Candelaria Travel Guide
The Virgin Mary is believed to have shown herself among the townsfolk of Villa Mariana de Candelaria or Candelaria, a city in Tenerife Island that is constantly compared to other Marian pilgrimage sites such as Fatima in France and Guadalupe in Mexico. Nowadays, thousands of devotees from Spain and Latin America regularly gather in the city to celebrate Marian-related festivals or to pay tribute to La Virgen de Candelaria or the Virgin of Candelaria, the patron of the Canary Isles. For non-devotees, the many churches and artworks built in honor of the Virgin Mary, as well as the townsfolk's worship practices, could serve as a good way to look at Canary culture from a different angle.

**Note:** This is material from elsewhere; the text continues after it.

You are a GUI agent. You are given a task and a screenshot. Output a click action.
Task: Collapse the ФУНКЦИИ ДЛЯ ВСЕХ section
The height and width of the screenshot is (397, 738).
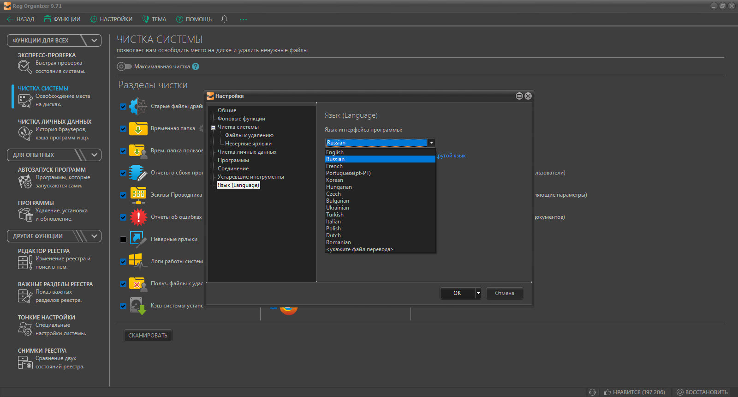coord(94,40)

Festivals devoted to Virgin Mary
August 15 and February 2 are the most important dates of the year in the country as these prompt the times when the Virgin Mary is believed to have performed apparitions back in 1390. During such days, thousands of pilgrims from all over the world celebrate the Festival de la Canción de Candelaria through dressing up in fur capes like the guanches (shepherds of then Güimar Kingdom) and reenacting how those shepherds found the Black Madonna on Chimisay Beach. The reenactment is then followed by dressing up the Virgin Mary's statue with mantles and jewelry before parading the statue around town.
A town of churches
In addition, mass rituals are observed in the Basilica de Nuestra Señora de la Candelaria, the Royal Basilica Marian Shrine of Our Lady of Candelaria, or the Basilica of the Candelaria, a ‘50s church built to accommodate the growing number of pilgrims who used to flock to Chimisay Beach, the site of the Sanctuary to the Virgin of Candelaria, where the Virgin Mary was said to have appeared. The church was a former hermitage and has centuries-old sculptures and murals of the Virgin Mary. The Basilica is also included in the country's list of cultural interest sites since its square, the Plaza of the Patron of Canaries, has bronze icons of Tenerife's nine aboriginal kings.
Next to the Basilica is a Dominican convent in charge of the Sanctuary to the Virgin of Candelaria. Somewhere in the town is the Achbinico's Cave, where the Black Madonna was first kept, as well as the bronze statues of shepherds to whom the Virgin Mary appeared in 1390.